## WHAT NEEDS TO BE DONE
Every word of the data below has to be copied faithfully.

## MATERIAL SUPPLIED
BEGIN
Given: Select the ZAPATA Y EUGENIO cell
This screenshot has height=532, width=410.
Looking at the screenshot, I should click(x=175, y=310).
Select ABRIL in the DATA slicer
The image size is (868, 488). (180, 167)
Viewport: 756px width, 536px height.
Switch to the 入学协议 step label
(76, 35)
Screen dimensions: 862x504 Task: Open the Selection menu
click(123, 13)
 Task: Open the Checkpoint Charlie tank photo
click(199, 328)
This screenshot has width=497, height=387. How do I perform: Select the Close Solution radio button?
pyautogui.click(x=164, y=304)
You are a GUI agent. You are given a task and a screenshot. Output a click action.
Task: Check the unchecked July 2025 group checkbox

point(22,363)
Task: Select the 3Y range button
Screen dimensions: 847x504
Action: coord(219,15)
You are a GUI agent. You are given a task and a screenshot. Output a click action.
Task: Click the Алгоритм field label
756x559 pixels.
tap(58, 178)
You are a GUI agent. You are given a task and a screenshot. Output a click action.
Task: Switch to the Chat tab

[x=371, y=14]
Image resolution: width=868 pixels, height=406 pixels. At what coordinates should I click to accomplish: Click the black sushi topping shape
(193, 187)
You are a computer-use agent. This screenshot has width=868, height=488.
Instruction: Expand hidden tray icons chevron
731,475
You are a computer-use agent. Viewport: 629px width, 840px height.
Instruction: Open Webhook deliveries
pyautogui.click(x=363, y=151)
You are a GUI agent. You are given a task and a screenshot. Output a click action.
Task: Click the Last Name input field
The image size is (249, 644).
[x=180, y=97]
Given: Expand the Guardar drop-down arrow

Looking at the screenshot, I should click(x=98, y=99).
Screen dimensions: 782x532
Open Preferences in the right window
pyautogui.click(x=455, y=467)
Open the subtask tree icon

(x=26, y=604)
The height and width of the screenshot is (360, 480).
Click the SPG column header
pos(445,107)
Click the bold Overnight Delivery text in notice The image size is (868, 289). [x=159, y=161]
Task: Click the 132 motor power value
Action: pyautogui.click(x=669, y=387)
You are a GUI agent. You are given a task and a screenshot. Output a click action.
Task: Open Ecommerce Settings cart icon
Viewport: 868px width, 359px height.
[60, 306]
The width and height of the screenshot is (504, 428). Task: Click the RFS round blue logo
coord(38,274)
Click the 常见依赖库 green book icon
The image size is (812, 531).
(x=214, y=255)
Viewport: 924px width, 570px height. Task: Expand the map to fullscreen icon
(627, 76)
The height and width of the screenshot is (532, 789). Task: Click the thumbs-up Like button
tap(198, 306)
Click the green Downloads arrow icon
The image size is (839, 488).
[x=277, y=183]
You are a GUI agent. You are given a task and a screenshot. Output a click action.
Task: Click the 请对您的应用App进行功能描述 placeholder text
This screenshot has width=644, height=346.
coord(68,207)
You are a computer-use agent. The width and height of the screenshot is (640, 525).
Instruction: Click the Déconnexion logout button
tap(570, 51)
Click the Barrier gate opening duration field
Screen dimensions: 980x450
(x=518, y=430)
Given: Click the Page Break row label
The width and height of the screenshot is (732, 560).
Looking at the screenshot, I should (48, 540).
END
## EXERCISE SOLUTION
Given: Select the ZAPATA Y EUGENIO cell
This screenshot has height=532, width=410.
Looking at the screenshot, I should click(x=175, y=310).
Select ABRIL in the DATA slicer
The image size is (868, 488). (180, 167)
Viewport: 756px width, 536px height.
Switch to the 入学协议 step label
(76, 35)
Screen dimensions: 862x504 Task: Open the Selection menu
click(123, 13)
 Task: Open the Checkpoint Charlie tank photo
click(199, 328)
This screenshot has width=497, height=387. How do I perform: Select the Close Solution radio button?
pyautogui.click(x=164, y=304)
You are a GUI agent. You are given a task and a screenshot. Output a click action.
Task: Check the unchecked July 2025 group checkbox

point(22,363)
Task: Select the 3Y range button
Screen dimensions: 847x504
Action: coord(219,15)
You are a GUI agent. You are given a task and a screenshot. Output a click action.
Task: Click the Алгоритм field label
756x559 pixels.
tap(58, 178)
You are a GUI agent. You are given a task and a screenshot. Output a click action.
Task: Switch to the Chat tab

[x=371, y=14]
Image resolution: width=868 pixels, height=406 pixels. At what coordinates should I click to accomplish: Click the black sushi topping shape
(193, 187)
You are a computer-use agent. This screenshot has width=868, height=488.
Instruction: Expand hidden tray icons chevron
731,475
You are a computer-use agent. Viewport: 629px width, 840px height.
Instruction: Open Webhook deliveries
pyautogui.click(x=363, y=151)
You are a GUI agent. You are given a task and a screenshot. Output a click action.
Task: Click the Last Name input field
The image size is (249, 644).
[x=180, y=97]
Given: Expand the Guardar drop-down arrow

Looking at the screenshot, I should click(x=98, y=99).
Screen dimensions: 782x532
Open Preferences in the right window
pyautogui.click(x=455, y=467)
Open the subtask tree icon

(x=26, y=604)
The height and width of the screenshot is (360, 480).
Click the SPG column header
pos(445,107)
Click the bold Overnight Delivery text in notice The image size is (868, 289). [x=159, y=161]
Task: Click the 132 motor power value
Action: pyautogui.click(x=669, y=387)
You are a GUI agent. You are given a task and a screenshot. Output a click action.
Task: Open Ecommerce Settings cart icon
Viewport: 868px width, 359px height.
[60, 306]
The width and height of the screenshot is (504, 428). Task: Click the RFS round blue logo
coord(38,274)
Click the 常见依赖库 green book icon
The image size is (812, 531).
(x=214, y=255)
Viewport: 924px width, 570px height. Task: Expand the map to fullscreen icon
(627, 76)
The height and width of the screenshot is (532, 789). Task: Click the thumbs-up Like button
tap(198, 306)
Click the green Downloads arrow icon
The image size is (839, 488).
[x=277, y=183]
You are a GUI agent. You are given a task and a screenshot. Output a click action.
Task: Click the 请对您的应用App进行功能描述 placeholder text
This screenshot has width=644, height=346.
coord(68,207)
You are a computer-use agent. The width and height of the screenshot is (640, 525).
Instruction: Click the Déconnexion logout button
tap(570, 51)
Click the Barrier gate opening duration field
Screen dimensions: 980x450
(x=518, y=430)
Given: Click the Page Break row label
The width and height of the screenshot is (732, 560).
Looking at the screenshot, I should (48, 540).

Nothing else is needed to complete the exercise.